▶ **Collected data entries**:
------------------------------------------------------------------------

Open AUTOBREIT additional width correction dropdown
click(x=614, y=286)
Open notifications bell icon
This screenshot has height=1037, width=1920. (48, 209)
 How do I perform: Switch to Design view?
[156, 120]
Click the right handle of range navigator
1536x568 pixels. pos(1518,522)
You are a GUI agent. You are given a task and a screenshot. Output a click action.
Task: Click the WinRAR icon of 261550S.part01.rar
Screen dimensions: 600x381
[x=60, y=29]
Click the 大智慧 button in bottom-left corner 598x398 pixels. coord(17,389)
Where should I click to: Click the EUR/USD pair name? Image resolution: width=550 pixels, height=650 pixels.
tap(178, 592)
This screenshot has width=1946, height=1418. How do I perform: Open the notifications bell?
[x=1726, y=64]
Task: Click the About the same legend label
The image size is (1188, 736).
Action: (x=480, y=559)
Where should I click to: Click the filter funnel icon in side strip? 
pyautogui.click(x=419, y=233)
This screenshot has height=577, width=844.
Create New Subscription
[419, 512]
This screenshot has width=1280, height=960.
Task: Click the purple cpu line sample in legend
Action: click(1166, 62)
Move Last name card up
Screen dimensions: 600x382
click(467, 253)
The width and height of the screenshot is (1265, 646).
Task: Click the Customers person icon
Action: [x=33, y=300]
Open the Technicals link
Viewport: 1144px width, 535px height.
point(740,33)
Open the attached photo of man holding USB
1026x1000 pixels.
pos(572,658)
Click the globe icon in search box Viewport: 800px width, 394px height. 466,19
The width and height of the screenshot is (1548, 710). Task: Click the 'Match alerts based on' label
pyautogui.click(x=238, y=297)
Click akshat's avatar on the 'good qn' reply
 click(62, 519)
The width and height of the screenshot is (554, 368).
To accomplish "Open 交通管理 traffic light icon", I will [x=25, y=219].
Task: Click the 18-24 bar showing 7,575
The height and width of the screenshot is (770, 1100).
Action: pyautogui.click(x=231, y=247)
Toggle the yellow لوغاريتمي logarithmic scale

------------------------------------------------------------------------

▶ **WORK INSTRUCTION**: Reproduce the records above in full, without altering a single character.

▶ **EXPECTED OUTPUT**:
Open AUTOBREIT additional width correction dropdown
click(x=614, y=286)
Open notifications bell icon
This screenshot has height=1037, width=1920. (48, 209)
 How do I perform: Switch to Design view?
[156, 120]
Click the right handle of range navigator
1536x568 pixels. pos(1518,522)
You are a GUI agent. You are given a task and a screenshot. Output a click action.
Task: Click the WinRAR icon of 261550S.part01.rar
Screen dimensions: 600x381
[x=60, y=29]
Click the 大智慧 button in bottom-left corner 598x398 pixels. coord(17,389)
Where should I click to: Click the EUR/USD pair name? Image resolution: width=550 pixels, height=650 pixels.
tap(178, 592)
This screenshot has width=1946, height=1418. How do I perform: Open the notifications bell?
[x=1726, y=64]
Task: Click the About the same legend label
The image size is (1188, 736).
Action: (x=480, y=559)
Where should I click to: Click the filter funnel icon in side strip? 
pyautogui.click(x=419, y=233)
This screenshot has height=577, width=844.
Create New Subscription
[419, 512]
This screenshot has width=1280, height=960.
Task: Click the purple cpu line sample in legend
Action: click(1166, 62)
Move Last name card up
Screen dimensions: 600x382
click(467, 253)
The width and height of the screenshot is (1265, 646).
Task: Click the Customers person icon
Action: [x=33, y=300]
Open the Technicals link
Viewport: 1144px width, 535px height.
point(740,33)
Open the attached photo of man holding USB
1026x1000 pixels.
pos(572,658)
Click the globe icon in search box Viewport: 800px width, 394px height. 466,19
The width and height of the screenshot is (1548, 710). Task: Click the 'Match alerts based on' label
pyautogui.click(x=238, y=297)
Click akshat's avatar on the 'good qn' reply
 click(62, 519)
The width and height of the screenshot is (554, 368).
To accomplish "Open 交通管理 traffic light icon", I will [x=25, y=219].
Task: Click the 18-24 bar showing 7,575
The height and width of the screenshot is (770, 1100).
Action: pyautogui.click(x=231, y=247)
Toggle the yellow لوغاريتمي logarithmic scale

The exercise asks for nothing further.